As you open the hive, recollections appear of the last time you were here.  Maybe the top box is filled with capped honey, when last time is was just beginning to be filled.  Moving deeper, one can see where the new brood is being laid by the queen, and the old cells, the ones that were young last time you were there, are turning gray and crinkly, with new life ready to emerge.  The weather changes of the last few weeks go through your head, as well as those nearly unconscious observations of what’s blooming in the field.  All of these things begin to take shape in the mind and you try to understand the life of your bees.  How are they?  What’s going on?  How can I be of assistance to make their lives fuller?  Sometimes you get it right, and sometimes you don’t.  But each time you grow a little closer to the bees, and they repay you kindly with stings for your transgressions.

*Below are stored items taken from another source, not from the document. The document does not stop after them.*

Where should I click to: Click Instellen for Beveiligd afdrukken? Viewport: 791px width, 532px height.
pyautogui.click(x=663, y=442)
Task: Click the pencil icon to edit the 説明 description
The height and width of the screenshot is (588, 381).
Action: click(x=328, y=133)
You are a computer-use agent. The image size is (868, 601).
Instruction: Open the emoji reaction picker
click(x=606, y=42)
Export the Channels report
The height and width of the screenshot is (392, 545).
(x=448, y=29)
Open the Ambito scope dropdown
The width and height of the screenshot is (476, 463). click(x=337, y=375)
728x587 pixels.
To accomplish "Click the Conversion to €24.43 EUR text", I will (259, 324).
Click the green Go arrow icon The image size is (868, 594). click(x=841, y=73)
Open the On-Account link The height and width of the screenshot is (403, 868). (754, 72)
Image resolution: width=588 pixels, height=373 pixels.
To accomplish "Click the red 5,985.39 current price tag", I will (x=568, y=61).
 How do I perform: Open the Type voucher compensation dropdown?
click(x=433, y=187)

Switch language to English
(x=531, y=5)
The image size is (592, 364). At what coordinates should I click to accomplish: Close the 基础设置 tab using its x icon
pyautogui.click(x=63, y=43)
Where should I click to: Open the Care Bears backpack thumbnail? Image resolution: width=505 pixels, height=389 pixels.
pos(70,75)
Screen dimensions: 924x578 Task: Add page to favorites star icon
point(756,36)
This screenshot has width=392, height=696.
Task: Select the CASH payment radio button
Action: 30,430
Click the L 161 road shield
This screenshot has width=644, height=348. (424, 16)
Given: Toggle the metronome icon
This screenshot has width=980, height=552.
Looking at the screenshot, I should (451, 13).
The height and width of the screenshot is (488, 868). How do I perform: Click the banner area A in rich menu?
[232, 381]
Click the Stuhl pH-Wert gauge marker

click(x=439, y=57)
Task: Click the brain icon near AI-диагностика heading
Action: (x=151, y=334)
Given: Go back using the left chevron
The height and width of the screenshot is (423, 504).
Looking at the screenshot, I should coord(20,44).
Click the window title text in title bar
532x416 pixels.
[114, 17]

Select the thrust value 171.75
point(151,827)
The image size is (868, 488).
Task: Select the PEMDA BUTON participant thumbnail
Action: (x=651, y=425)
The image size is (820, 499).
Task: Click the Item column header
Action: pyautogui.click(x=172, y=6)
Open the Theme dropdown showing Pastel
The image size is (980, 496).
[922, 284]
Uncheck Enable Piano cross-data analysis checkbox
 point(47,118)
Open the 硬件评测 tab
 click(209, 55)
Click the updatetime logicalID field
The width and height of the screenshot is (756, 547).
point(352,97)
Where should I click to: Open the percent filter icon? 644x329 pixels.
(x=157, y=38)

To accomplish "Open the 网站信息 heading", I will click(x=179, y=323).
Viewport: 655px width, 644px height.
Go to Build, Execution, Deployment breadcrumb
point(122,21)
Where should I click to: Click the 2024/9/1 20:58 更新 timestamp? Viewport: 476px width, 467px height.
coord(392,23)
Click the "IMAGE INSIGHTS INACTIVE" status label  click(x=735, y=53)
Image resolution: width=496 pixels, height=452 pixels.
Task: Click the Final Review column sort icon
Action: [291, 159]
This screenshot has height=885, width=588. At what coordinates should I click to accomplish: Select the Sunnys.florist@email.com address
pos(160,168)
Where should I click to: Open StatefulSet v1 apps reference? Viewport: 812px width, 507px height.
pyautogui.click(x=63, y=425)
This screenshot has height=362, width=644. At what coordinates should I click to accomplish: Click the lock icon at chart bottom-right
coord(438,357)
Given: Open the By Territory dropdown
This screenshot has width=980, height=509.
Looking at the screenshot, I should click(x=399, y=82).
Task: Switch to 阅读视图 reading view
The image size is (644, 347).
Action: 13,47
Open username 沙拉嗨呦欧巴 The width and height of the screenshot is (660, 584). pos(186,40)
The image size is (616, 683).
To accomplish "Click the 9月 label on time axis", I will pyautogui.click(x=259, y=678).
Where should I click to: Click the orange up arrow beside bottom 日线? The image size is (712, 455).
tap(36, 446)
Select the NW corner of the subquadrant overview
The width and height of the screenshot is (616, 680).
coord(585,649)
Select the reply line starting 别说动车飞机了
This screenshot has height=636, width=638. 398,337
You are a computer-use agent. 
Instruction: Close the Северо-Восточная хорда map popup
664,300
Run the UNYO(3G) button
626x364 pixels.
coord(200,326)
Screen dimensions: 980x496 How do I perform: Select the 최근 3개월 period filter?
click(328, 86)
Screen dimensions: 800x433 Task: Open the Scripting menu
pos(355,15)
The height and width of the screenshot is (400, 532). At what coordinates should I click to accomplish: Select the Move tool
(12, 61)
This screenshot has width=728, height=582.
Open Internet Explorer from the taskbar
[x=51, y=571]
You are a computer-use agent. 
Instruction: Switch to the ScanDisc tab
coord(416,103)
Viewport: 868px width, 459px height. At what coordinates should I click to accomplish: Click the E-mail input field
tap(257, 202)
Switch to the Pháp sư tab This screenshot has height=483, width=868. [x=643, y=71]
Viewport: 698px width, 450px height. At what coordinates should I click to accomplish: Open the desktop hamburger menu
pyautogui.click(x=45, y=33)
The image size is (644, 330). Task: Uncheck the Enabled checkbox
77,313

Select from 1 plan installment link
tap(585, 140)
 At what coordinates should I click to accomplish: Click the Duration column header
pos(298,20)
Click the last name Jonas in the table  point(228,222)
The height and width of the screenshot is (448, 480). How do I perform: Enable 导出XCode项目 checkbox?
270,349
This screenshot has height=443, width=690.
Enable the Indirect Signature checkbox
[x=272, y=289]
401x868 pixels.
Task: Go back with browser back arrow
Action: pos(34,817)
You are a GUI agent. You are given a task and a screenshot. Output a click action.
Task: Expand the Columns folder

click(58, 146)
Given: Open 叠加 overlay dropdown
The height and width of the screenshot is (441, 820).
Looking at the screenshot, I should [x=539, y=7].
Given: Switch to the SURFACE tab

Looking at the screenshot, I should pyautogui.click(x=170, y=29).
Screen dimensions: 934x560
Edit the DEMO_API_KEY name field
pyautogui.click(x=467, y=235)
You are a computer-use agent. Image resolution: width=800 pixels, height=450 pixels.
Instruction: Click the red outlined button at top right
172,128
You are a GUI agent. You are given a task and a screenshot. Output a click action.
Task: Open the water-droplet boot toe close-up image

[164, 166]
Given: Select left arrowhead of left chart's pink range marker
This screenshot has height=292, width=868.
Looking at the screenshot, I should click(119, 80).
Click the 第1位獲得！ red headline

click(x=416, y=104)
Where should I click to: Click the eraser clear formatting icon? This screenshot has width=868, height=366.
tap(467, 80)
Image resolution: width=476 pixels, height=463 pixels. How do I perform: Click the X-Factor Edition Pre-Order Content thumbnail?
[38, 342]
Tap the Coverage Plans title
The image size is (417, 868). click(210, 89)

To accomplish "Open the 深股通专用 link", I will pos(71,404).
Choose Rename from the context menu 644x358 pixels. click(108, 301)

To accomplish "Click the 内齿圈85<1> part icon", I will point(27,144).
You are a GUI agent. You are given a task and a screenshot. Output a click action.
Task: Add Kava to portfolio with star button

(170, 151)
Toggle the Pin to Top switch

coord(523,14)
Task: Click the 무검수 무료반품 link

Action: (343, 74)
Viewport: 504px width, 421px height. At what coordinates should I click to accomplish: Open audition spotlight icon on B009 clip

When a hive dies, it is particularly hard.  You aren’t given the opportunity to make amends.  They are gone.  No more looking forward to the dandelion bloom, or a Big Leaf Maple with its drooping blossoms filled with bees.  Those families of bees, their genetic strengths and weaknesses, all of that which wished to develop through future descendants, are gone.  Aristaeus, son of Apollo and the nymph Cyrene, brought the gift of bees down from the mountain for humankind, and I was not prepared for the responsibility.

You can only begin again.  Thankfully, new families of bees will be available soon, and maybe some will take kindly to us.  And maybe I will have learned just enough of helping sustain life to make here their home.